→ SHORT TASK: Arrange the rows from the line containing "Given: Select 作家风采 in the navigation bar" through the end of the rows as a Markdown table with the columns Line and Text, omitting blank lines and leaving out the pictures.

Word and element pointing entries:
◆ ◆ ◆ ◆
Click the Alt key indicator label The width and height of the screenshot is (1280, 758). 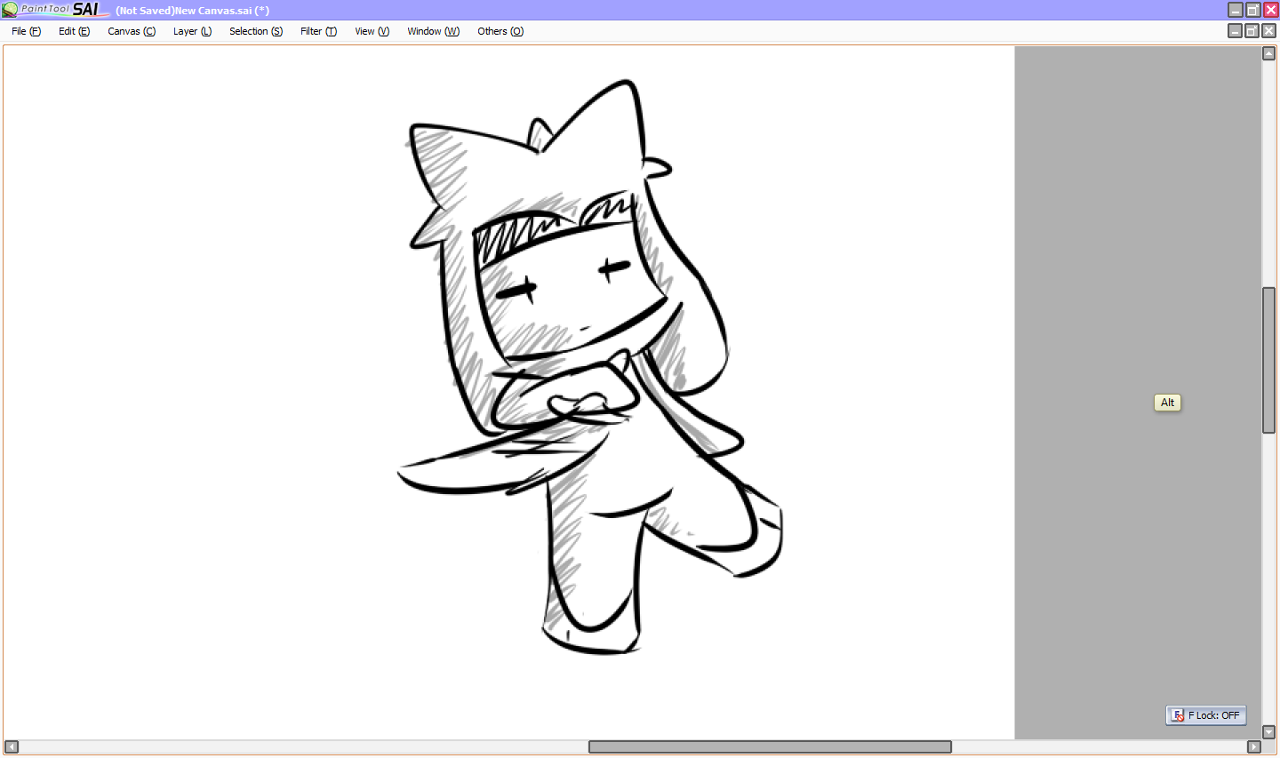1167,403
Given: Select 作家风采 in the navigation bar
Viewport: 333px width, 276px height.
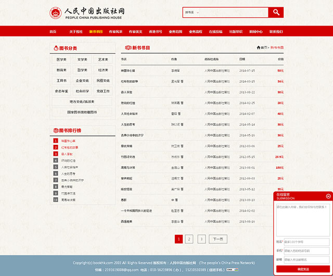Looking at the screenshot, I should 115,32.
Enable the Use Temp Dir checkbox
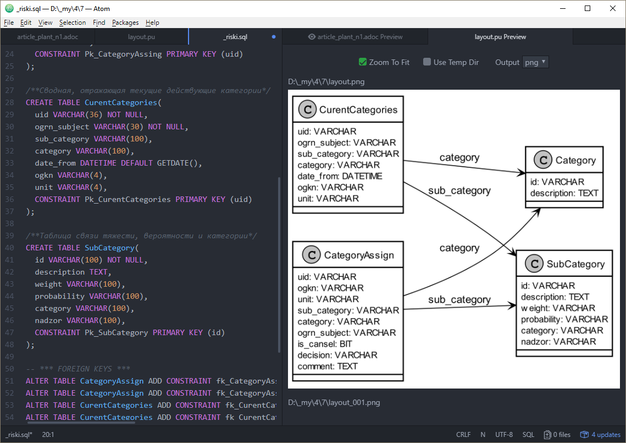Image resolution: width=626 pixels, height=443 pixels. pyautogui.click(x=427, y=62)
◆ ◆ ◆ ◆
→ SOLUTION:
| Line | Text |
|---|---|
| 1 | Given: Select 作家风采 in the navigation bar |
| 2 | Viewport: 333px width, 276px height. |
| 3 | Looking at the screenshot, I should 115,32. |
| 4 | Enable the Use Temp Dir checkbox |
| 5 | Image resolution: width=626 pixels, height=443 pixels. pyautogui.click(x=427, y=62) |